**Stated task**
Reproduce the lines of the records below verbatim, starting at the line that contains "because [430, 829]" and ending at the line that contains "Qualifying is located". Include both of those lines.

**Listed records**
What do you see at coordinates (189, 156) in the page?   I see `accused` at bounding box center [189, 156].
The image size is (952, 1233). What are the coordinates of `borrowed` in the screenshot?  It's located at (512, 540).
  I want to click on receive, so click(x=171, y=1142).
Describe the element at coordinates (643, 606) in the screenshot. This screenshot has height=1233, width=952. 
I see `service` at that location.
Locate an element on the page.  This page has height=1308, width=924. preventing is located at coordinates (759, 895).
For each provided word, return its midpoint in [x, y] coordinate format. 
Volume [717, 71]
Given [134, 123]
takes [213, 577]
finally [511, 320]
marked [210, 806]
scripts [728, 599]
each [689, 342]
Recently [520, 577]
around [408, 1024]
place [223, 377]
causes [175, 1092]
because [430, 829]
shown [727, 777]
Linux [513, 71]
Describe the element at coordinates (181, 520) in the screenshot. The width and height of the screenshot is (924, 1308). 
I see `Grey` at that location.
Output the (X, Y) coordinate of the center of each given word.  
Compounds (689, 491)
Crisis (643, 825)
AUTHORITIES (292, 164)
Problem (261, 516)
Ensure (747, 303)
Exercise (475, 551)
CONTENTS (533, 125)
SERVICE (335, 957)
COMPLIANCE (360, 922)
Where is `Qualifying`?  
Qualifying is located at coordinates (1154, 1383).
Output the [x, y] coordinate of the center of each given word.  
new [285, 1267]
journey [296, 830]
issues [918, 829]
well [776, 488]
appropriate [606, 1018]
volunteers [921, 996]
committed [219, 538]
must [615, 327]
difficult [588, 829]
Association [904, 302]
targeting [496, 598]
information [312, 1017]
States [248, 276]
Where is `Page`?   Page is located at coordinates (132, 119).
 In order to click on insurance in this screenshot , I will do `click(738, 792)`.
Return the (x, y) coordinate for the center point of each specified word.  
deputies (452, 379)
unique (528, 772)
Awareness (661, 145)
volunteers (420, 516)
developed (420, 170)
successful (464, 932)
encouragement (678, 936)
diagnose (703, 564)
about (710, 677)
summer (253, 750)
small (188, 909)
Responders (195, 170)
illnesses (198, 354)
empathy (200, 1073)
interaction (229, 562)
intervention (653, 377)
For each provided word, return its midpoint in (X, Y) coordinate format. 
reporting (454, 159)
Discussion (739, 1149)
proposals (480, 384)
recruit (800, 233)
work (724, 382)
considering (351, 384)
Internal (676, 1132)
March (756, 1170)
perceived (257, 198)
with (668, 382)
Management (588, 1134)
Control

**The reply**
because [430, 829]
shown [727, 777]
Linux [513, 71]
Describe the element at coordinates (181, 520) in the screenshot. The width and height of the screenshot is (924, 1308). 
I see `Grey` at that location.
Output the (X, Y) coordinate of the center of each given word.  
Compounds (689, 491)
Crisis (643, 825)
AUTHORITIES (292, 164)
Problem (261, 516)
Ensure (747, 303)
Exercise (475, 551)
CONTENTS (533, 125)
SERVICE (335, 957)
COMPLIANCE (360, 922)
Where is `Qualifying`?  
Qualifying is located at coordinates (1154, 1383).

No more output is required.